言語系AI技術の現在地点

機械(AI)が人間の言葉を理解できるようになるか、という課題は、AI関連の研究開発の中でも最大の難関とも言われている。

人間の脳の働きを模したニューラルネットワークでデータの特徴を捉えるAIアルゴリズムの高度化と、大量のデータによる機械学習でAIアルゴリズムのチューニングを行うコンピュータ技術の進展等により、人間の言語の研究を行う自然言語処理の分野でも近年多くのイノベーションが生まれている。

例を挙げると、音声認識の分野では、AIが音の特徴を捉えて音素列に変換する音響モデル(例えば、「とうぶん」という音を入力値として“toubun”という音素列を出力するAIモデル)の精度向上と、出力値の“toubun”という音素列が「当分」か「糖分」か、それとも「等分」なのか、といったことを大量の文例データの学習をもとに前後の文脈から推測する言語モデル作成技術の進展によって、この数年間で音声認識の精度が飛躍的に向上している。

また機械翻訳の分野では、AIが文の特徴を捉えて、文の文字列を“文意”を表す高次元の数値ベクトルに変換し、その“文意”を表す数列を翻訳先言語の文に戻すニューラル機械翻訳技術によって、翻訳業界に大きな変革が起きている。現在のAIの翻訳精度は、日英翻訳では、AI機械翻訳がTOEIC960点のビジネスパーソンと同等以上の翻訳を行えることが確認されている(NTT Comが提供するCOTOHA Translatorの事例)。

そのほかにも、AIがチャット等で自動応答を行う対話型AIの分野では、人間の言葉が表す意味をAIが数値ベクトル化する等の技術によって、人間の言葉の“意図”を従来よりも高い精度で抽出し、その意図に応じた返答をAIがより正確に行えるようになってきている。

実ビジネスに適用できるAIサービスの提供

このような近年のAI技術の進展を受けて、NTT Comでは、自然言語処理関連のAI技術を実ビジネスの現場で活用できるサービスとして、『COTOHAシリーズ』を展開してきた(図1)。

図1 NTT ComのCOTOHAシリーズ

「AIは実証実験やPoCの事例ばかりで、なかなか本格利用まで到達しない」という実用化に懐疑的な見方も世の中には多くある。言語系AIの分野でも、人間のように汎用的に言葉を使える万能型のAIは実現されていないが、COTOHAシリーズの提供を通じて、音声認識や機械翻訳、一問一答型やシナリオ型の自動応答などの特定の領域でAIが実ビジネスに適用できることを数多くの企業に体感していただいている。

“AI Everywhere” の推進

COTOHAシリーズは、これまで、実ビジネスに適用できる言語系AIサービスとして展開し、「言語系の分野でAIができること」を具現化してきた。

今後は、AIを活用したビジネスをさらに拡大させることを目的として、NTT Comのコミュニケーション系サービスにCOTOHAを組み込み、COTOHAが従来のコミュニケーションサービスを高度化するイネーブラーとなる“AI Everywhere”の展開を目指している(図2)。

**ねらい**
言語系AIに関する提示文を、最後の文の後から書き継ぎなさい。 以下の行は、上の提示文とは別の資料です。

**元データ**
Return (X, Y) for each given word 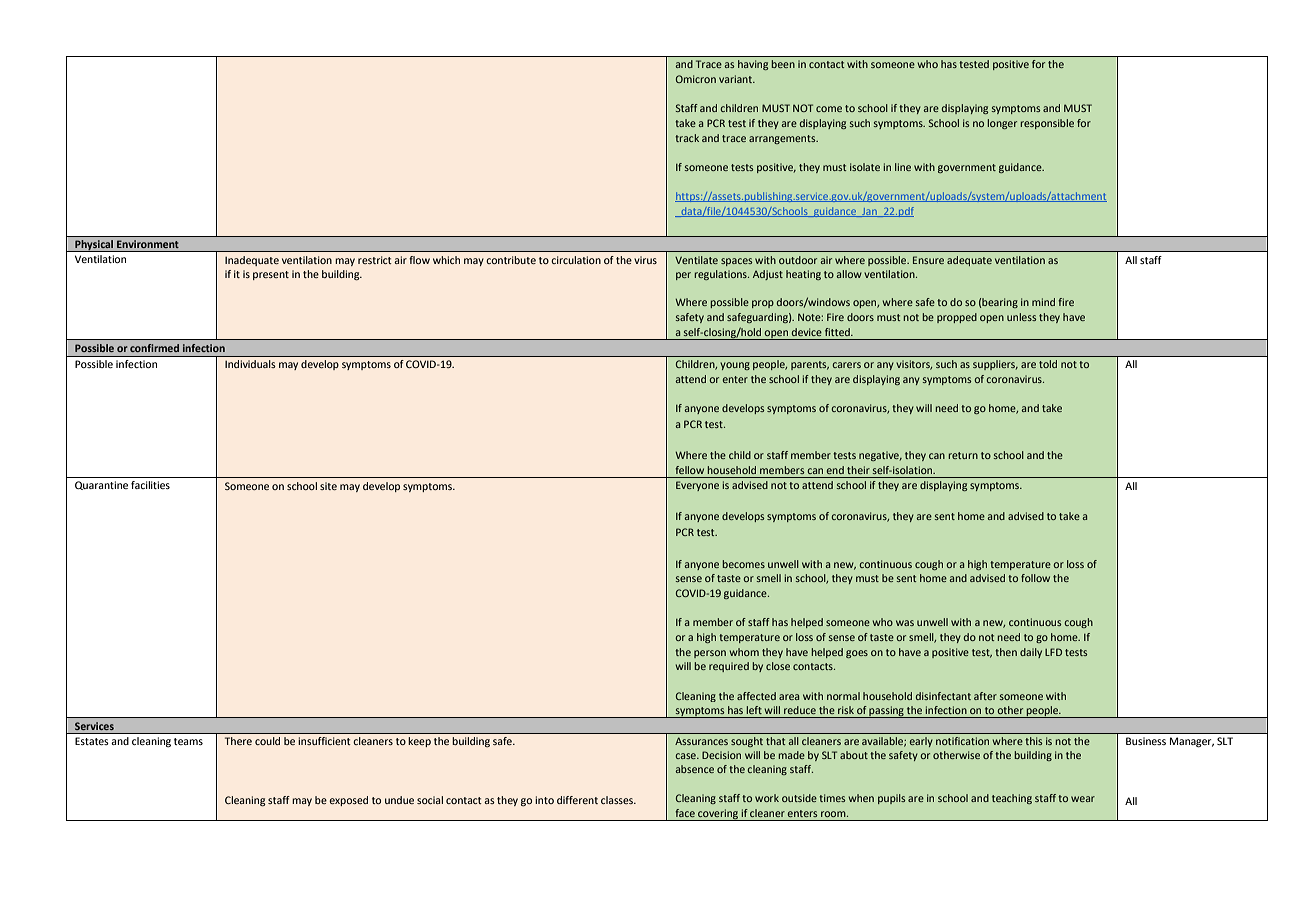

**解答**
図2 言語系AIで展開する“AI Everywhere”

具体的には、顧客接点を担うコミュニケーションサービスの領域で、フリーダイヤルやナビダイヤル等の電話サービスにAI音声認識/合成、AI自動応答を組み合わせて、簡単な電話の応答をAIで完結させる機能をオプションサービスとして提供する取り組みや、AI音声認識でテキスト化された通話内容を言語分析して、顧客応対やマーケティングに活かす音声マイニング(音声データからの価値の発掘)を行うオプションサービスの提供などに取り組んでいく。

これらの取組みにより、フリーダイヤルやナビダイヤルをご利用いただいているコンタクトセンターにおいても、簡単にAI自動応答や応答内容分析を組み込めるようにすることを目指している。

また、ワークスタイル変革の領域では、従来のTV会議やWeb会議にAI音声認識とAI機械翻訳を組み込んで、多言語会議の同時通訳や、会議内容の書き起こしメモを自動的に作成する会議サポートオプションサービスの提供、ストレージサービスと連携して、特定のフォルダ内に保存されたファイルをAIが自動的に翻訳する機能の組み込みなど、NTT Comが提供するアプリケーションサービスにCOTOHAを組み込んで展開していく予定である。

言語系AI技術の近未来

このように、言語系AIの実用化は、単品のサービス展開だけではなく、NTT Comの主要サービスに組み込めるところまで進んできた。

この言語系AIには、まだまだ未踏の領域も多く、今後の技術革新によっては、さらに大きなビジネスの変革が期待できる。

近い将来に実現が期待される技術革新としては、より精度が高く、チューニング等に人手のかからないAIモデルやAIエンジンの開発がある。

音声認識の分野では、雑音が多い環境でも正確な音素を認識できる音響モデルや、複数の人間の音声が重なった際に、話者の特徴を識別して、音声を分離して認識する技術の進展が期待されている。

機械翻訳においては、原文と翻訳結果が対になった対訳データがなくても、言語毎の個別学習で翻訳にも対応できるようにする技術などによって、多言語や方言などデータが大量には集まりにくい場合でも精度の高い翻訳モデルが作成できる改良が進んでいく。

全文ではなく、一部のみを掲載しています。